Namun  kemudian sayangnya, atas kasasi yang diajukan oleh  pihak kejaksaan setempat, Dr. Ismail oleh Mahkamah Agung diputus salah dan harus menjalani hukuman penjara,  bahkan harus membayar denda yang sedemikian besar.  Sebagai orang yang lama berkecimpung dalam memimpin lembaga pendidikan tinggi Islam yang merasakan sedemikian berat, maka  mendengar kabar, ------sekalipun hanya lewat tilpun, saya merasa prihatin dan sedih.
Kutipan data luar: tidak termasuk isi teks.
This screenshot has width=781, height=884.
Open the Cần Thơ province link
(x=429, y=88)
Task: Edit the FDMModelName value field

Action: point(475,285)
Prihatin dan sedih oleh karena, orang yang berkreasi untuk berusaha memenuhi  aspirasi masyarakatnya, ingin berbuat baik, mencerdaskan  anak-anak bangsa, justru diadili dan dihukum penjara.

Menghayati liku-liku proses pengurusan surat ijin pembukaan program studi baru sedemikian lama dan berat, maka sebenarnya apa yang dilakukan oleh Dr. Ismail sangat bisa dipahami.  Apalagi kemudian,  ijin  itu ternyata juga dikeluarkan oleh pemerintah, dalam hal ini Kementerian Agama.  Artinya, apa yang dilakukan oleh Dr. Ismail, sebagai Ketua STAIN Bukit Tinggi,  menunjukkan  bukan sesuatu yang terlalu salah dan apalagi disebut  sebagai sebuah kejahatan. Oleh karena itu, atas keputusan yang diterimanya,  maka semogalah,  ia  dikaruniai  oleh Allah swt., kesabaran dan keikhlasan, sekalipun hal itu  secara nurani memang sangat berat, dan bahkan  sangat sulit disebut  adil, apalagi  oleh orang yang mampu menghayati persoalan itu. Maka, semogalah Mahkamah Agung segera berkenan meninjau kembali keputusan ini, demi rasa keadilan yang selalu didambakan oleh semua orang. Wallahu a’lam.